Nous sommes très inquiets par les conditions dans ce camp, qui, franchement, nous semble le pire de tous les camps de concentration actuellement dans notre région. Les internés sont affamés et terrorisés. Voici des détails:

Directeur.

Le commandant ROGER n'était pas dans le camp quand nous sommes arrivés à 14h40. Malgré l'autorisation écrite et signée par le Commissaire de la République, les gardiens nous ont refusé à passer le portail. Après une attente de quarante minutes, le Directeur est arrivé furieux que nous ayons insisté même en son absence pour entrer dans le camp. Il dit que le Ministère de l'Intérieur a retiré toutes les autorisations et que même le Préfet du Tarn ne pourrait pas entrer sans l'autorisation du Directeur.
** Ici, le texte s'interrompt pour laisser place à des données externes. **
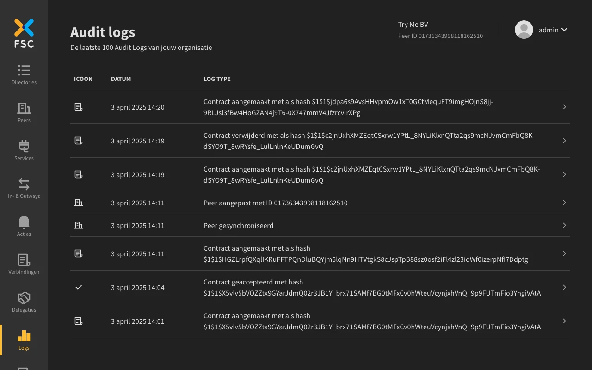Navigate to In- & Outways
The width and height of the screenshot is (592, 370).
[24, 187]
Il n'y a pas de sous-directeur depuis quelques temps.

Effectifs

Environ 550 restent internés dans le camp, 127 sont déjà rapatriés surtout les Sarrois, ou ceux qui avaient la France comme dernier domicile. Un prochain convoi est attendu prochainement. Le Directeur dit l'avoir télégraphié à Paris pour faire ajouter au dernier convoi quatre internés dont les parents étaient à rapatrier, ceci a été autorisé.-

Le prochain convoi, peut-être pour la zone américaine en Allemagne, se composera de 120.

Ravitaillement.

Le directeur nous a donné les renseignements suivants: les rations sont maintenant pareilles à celles des prisons. Les internés ont des légumes secs trois ou quatre fois par semaine. (Le gestionnaire nous a dit quatre fois par mois.

La ration de pain est de 350 g par jour. (le gestionnaire a dit 350 g). Le directeur a donné des ordres pour qu'une soupe de pain soit donnée à midi et le soir s'il y a trop de légumes verts. Chaque mois une demande est faite à Albi pour les suppléments pour malades. La ration de viande est de 150 g. par semaine; pendant quelques semaines il y a 120 ou 200 g selon les quantités disponibles.- Le café succédané auquel les internés n'ont pas le droit, a été autorisé par le Préfet après demande par le Directeur.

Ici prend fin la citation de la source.